Sheldon Mills, of the FCA, said: ‘Three million people continue to rely on cash, even as digital payments become more popular. And many small businesses still need somewhere to safely deposit their takings each day.

‘That’s why we’ve acted quickly in response to new powers given to us by Parliament to ensure reasonable access to cash withdrawal and deposits is maintained.’

Who relies on cash?

The volume of cash payments made each year in the UK fell by 65 per cent between 2015 and 2021, according to research from the FCA.

In the two years to June 2023, 1,358 bank and building society branches and 4,450 ATMs closed.

Around three million people are reliant on cash, according to the FCA.

The FCA found that being in a low-income household – those with an annual household income of less than £15,000 a year – and having low digital capability or access has the strongest association with reliance on cash.

Banking is changing, but as last week’s global IT outage shows, access to cash remains vital for consumers and businesses

The FCA found that being digitally excluded, which is measured through an individual having low digital capability or poor digital access, makes an individual over four times more likely to rely on cash than an individual who is not digitally excluded.

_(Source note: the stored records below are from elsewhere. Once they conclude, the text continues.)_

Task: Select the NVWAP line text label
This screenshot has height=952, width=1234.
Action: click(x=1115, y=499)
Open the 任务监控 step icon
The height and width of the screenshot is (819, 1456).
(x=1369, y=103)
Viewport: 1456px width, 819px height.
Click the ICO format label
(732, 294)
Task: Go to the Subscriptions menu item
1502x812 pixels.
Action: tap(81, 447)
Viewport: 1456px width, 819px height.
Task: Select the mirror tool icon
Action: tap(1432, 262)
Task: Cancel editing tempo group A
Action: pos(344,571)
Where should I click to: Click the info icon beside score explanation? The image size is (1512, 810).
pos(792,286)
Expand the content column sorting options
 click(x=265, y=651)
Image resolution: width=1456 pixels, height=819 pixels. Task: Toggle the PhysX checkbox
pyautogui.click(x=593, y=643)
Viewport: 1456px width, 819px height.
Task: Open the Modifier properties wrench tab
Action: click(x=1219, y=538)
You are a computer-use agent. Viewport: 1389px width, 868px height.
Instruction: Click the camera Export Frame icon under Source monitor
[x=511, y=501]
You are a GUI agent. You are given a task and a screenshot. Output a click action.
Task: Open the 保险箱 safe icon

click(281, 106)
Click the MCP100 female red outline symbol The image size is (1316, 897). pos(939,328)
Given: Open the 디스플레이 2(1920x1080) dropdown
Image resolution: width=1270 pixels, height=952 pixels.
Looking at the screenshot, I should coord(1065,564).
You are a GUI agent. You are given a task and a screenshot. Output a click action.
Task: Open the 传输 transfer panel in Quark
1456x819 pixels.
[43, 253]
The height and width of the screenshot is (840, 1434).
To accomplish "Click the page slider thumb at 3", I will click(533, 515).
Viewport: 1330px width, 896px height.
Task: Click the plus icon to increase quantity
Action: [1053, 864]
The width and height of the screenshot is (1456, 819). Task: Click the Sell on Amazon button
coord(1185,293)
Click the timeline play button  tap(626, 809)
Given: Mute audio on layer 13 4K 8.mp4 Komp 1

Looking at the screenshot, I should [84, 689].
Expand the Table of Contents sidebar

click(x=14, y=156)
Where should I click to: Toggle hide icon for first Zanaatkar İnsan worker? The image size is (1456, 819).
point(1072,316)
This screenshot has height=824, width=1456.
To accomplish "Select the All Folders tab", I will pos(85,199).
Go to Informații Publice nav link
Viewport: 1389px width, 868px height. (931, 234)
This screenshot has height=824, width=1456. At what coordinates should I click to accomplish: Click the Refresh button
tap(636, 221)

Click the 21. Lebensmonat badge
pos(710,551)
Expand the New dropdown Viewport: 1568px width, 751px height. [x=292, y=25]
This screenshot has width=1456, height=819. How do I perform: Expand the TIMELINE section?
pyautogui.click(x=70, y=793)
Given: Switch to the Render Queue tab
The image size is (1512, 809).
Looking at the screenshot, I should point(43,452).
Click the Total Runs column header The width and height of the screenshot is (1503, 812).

A person in a low-income household is almost three times as likely to rely on cash. 

While being unemployed makes an individual almost twice as likely to rely on cash.

Adrian Roberts, deputy chief executive of Link said: ‘Over the past decade or more, while we have seen more people choose and prefer the convenience of banking and paying for things online, the inevitable consequence has been the reduction in the number of cash machines and bank branches. 

‘Banking is changing, but as last week’s global IT outage shows, access to cash remains vital for consumers and businesses and the new regulations will help Link and the banks work together with the FCA to protect access to cash on the high street for years to come.

‘Today’s regulation is good news for consumers. Much has been achieved over the past couple of years, especially with the rollout of banking hubs and deposit services, but crucially this makes a voluntary arrangement, law.’